══ Dataset entries ══
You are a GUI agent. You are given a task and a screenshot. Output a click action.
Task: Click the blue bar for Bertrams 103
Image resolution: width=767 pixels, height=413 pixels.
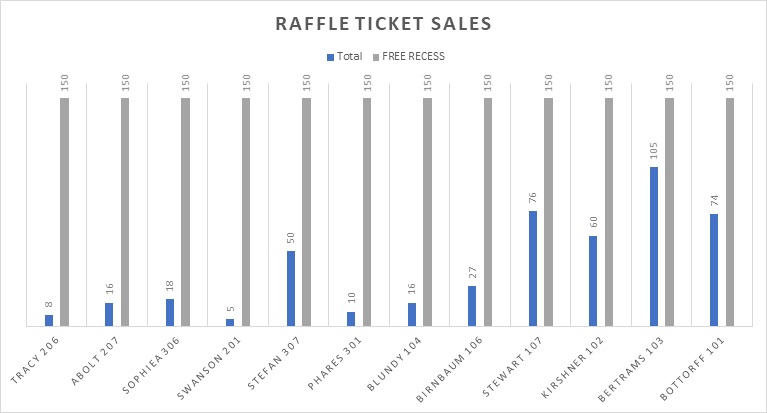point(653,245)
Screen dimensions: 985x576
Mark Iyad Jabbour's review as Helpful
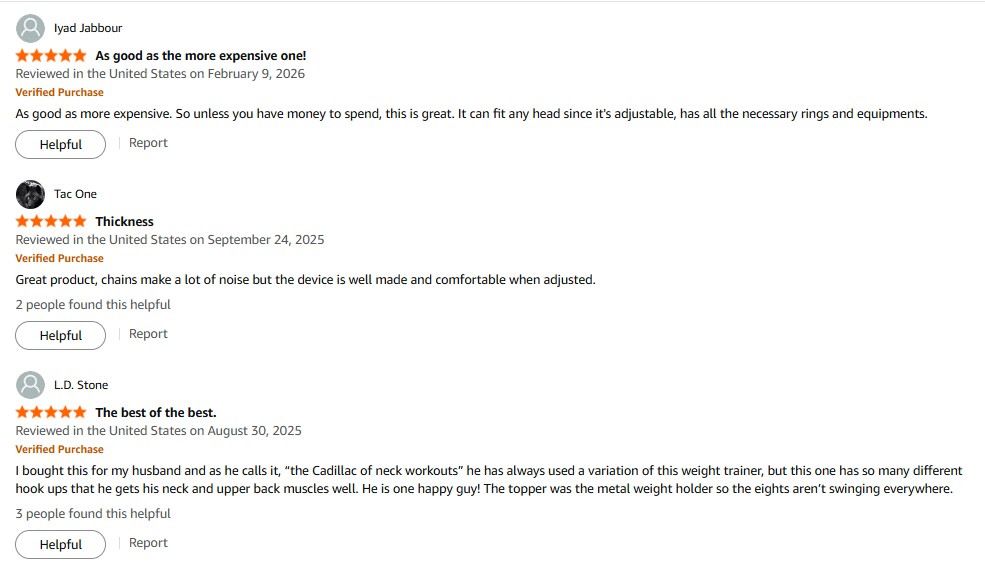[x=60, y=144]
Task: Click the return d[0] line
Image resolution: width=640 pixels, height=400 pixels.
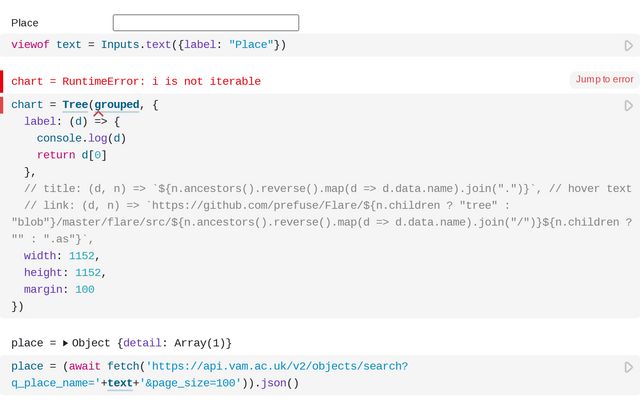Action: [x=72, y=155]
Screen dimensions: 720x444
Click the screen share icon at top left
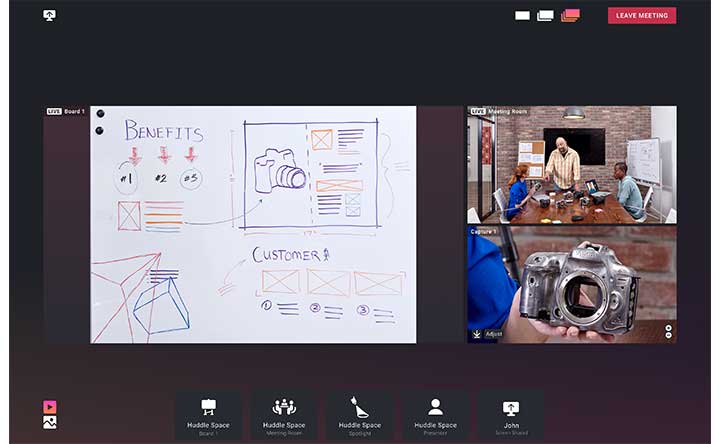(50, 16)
═══
══ Dataset entries ══
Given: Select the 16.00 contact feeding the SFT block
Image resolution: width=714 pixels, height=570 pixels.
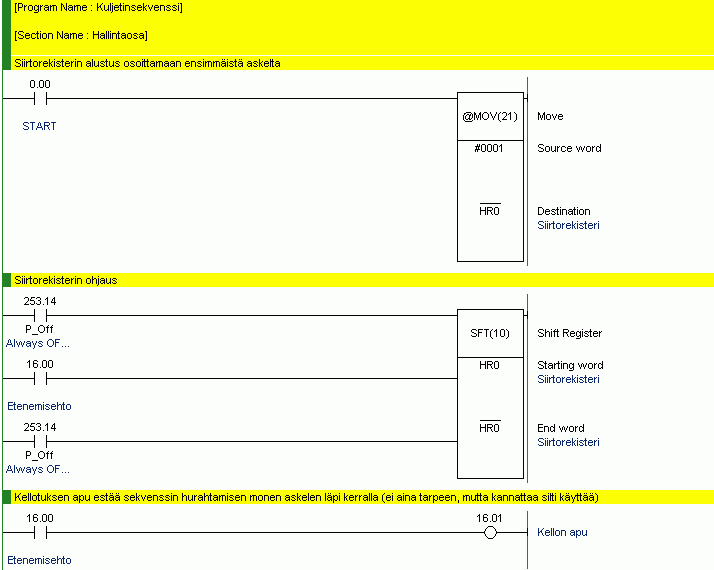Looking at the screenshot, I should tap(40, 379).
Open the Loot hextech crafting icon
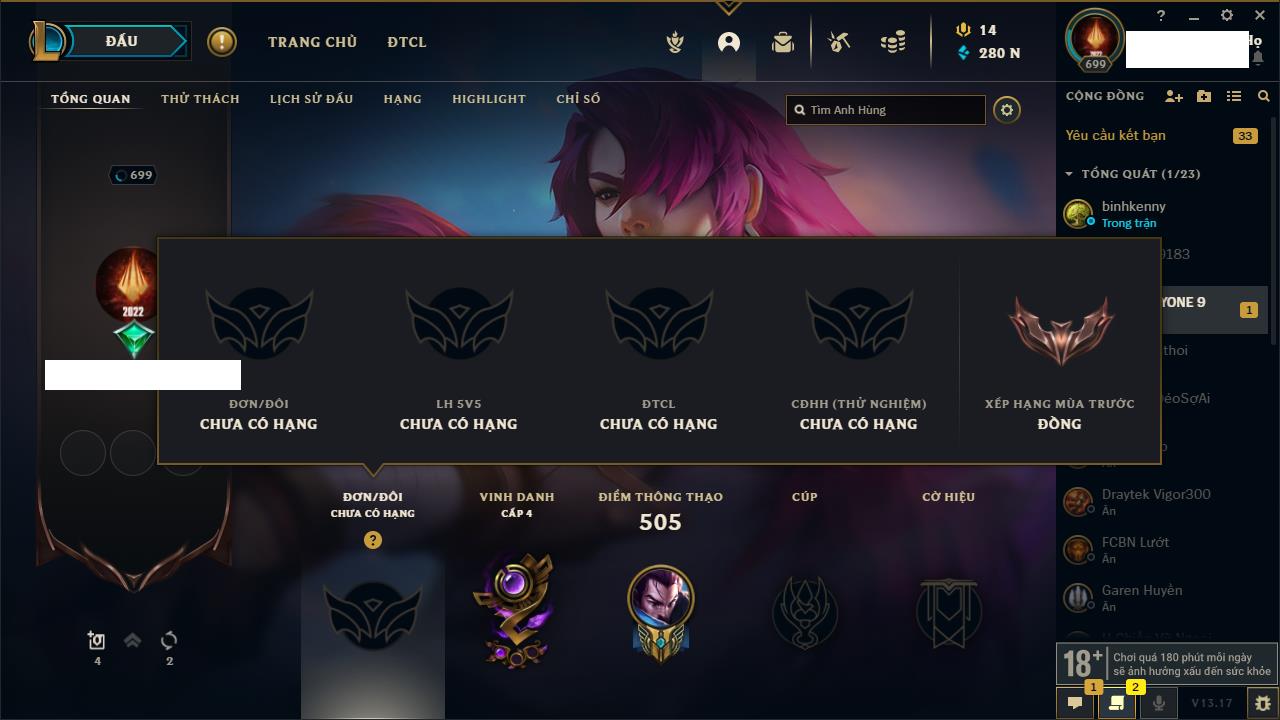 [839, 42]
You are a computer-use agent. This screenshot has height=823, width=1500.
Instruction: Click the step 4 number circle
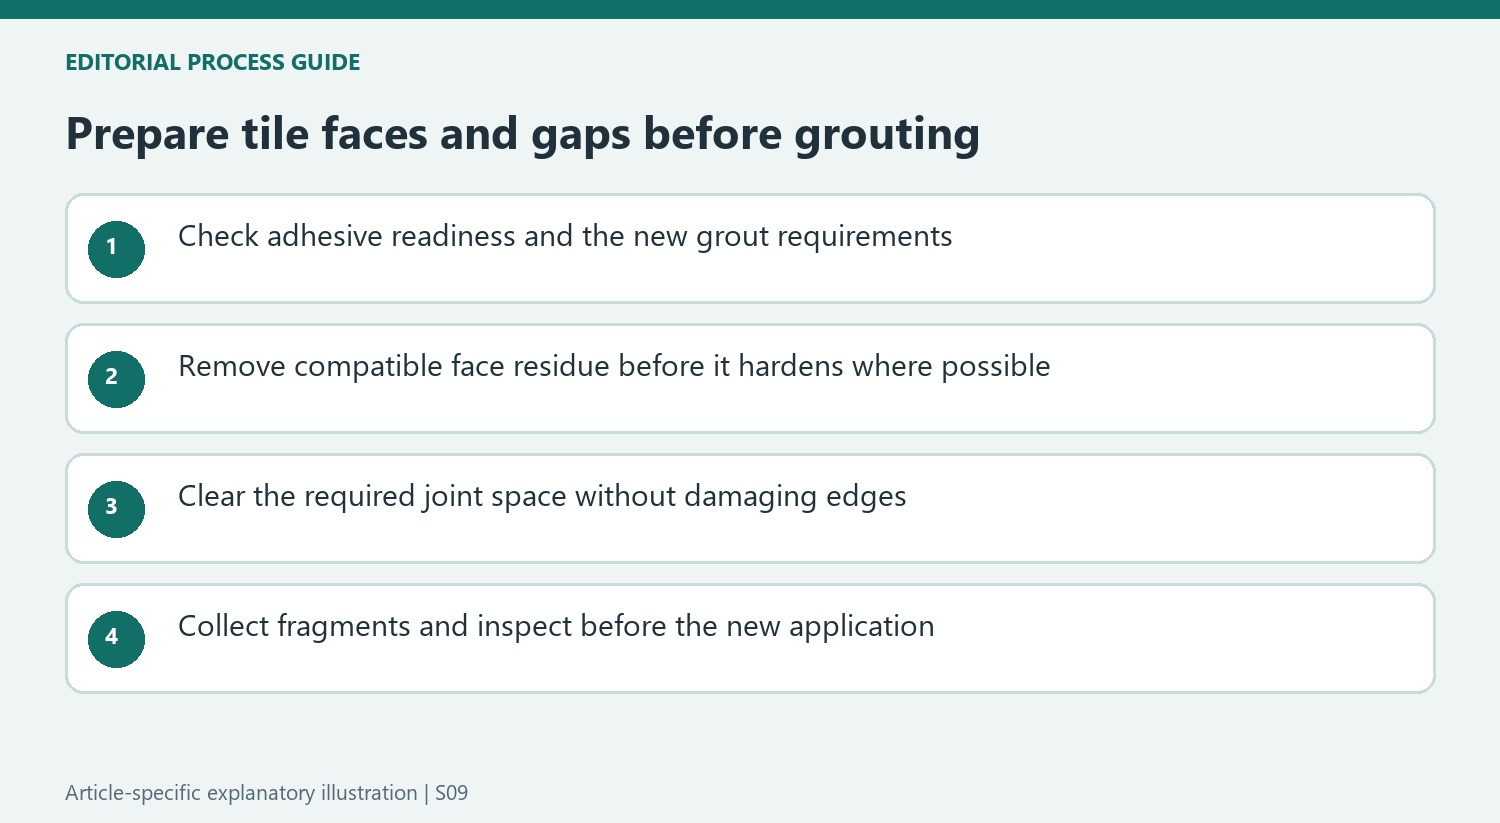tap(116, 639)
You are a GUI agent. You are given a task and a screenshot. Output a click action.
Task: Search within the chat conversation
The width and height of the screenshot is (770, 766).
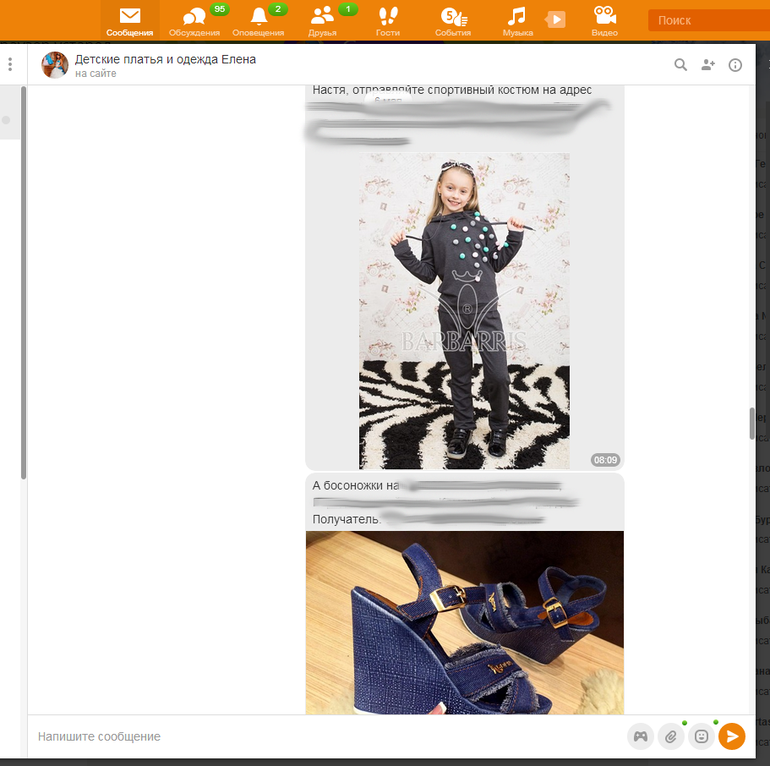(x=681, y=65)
═══
§ Exercise instructions: Of the lines above, show those in which "dimensions" appears.

§ Answer box:
Screen dimensions: 985x576
Screen dimensions: 720x444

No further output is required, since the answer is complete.